Assignment:
Below are some records; quote exactly the lines from the one that contains "Viewport: 774px width, 408px height." through the one that contains "Open the Messenger", inclusive, and no others.

_ _ _ _ _ _ _

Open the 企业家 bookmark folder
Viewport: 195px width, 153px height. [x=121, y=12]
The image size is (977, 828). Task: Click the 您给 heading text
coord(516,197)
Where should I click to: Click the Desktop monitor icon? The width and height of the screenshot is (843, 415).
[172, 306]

_ _ _ _ _ _ _

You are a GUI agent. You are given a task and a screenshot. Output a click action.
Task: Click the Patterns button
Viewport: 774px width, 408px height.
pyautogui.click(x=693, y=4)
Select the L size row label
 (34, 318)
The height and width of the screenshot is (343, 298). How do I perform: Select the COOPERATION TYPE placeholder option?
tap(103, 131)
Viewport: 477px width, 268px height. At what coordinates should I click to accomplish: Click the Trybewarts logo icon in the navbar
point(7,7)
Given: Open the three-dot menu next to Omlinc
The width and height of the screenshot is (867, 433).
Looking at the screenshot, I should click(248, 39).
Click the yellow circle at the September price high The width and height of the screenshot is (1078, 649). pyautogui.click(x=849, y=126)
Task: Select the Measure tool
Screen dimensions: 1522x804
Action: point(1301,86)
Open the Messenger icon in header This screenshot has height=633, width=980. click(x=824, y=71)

_ _ _ _ _ _ _

Output below:
Viewport: 774px width, 408px height.
pyautogui.click(x=693, y=4)
Select the L size row label
 (34, 318)
The height and width of the screenshot is (343, 298). How do I perform: Select the COOPERATION TYPE placeholder option?
tap(103, 131)
Viewport: 477px width, 268px height. At what coordinates should I click to accomplish: Click the Trybewarts logo icon in the navbar
point(7,7)
Given: Open the three-dot menu next to Omlinc
The width and height of the screenshot is (867, 433).
Looking at the screenshot, I should click(248, 39).
Click the yellow circle at the September price high The width and height of the screenshot is (1078, 649). pyautogui.click(x=849, y=126)
Task: Select the Measure tool
Screen dimensions: 1522x804
Action: point(1301,86)
Open the Messenger icon in header This screenshot has height=633, width=980. click(x=824, y=71)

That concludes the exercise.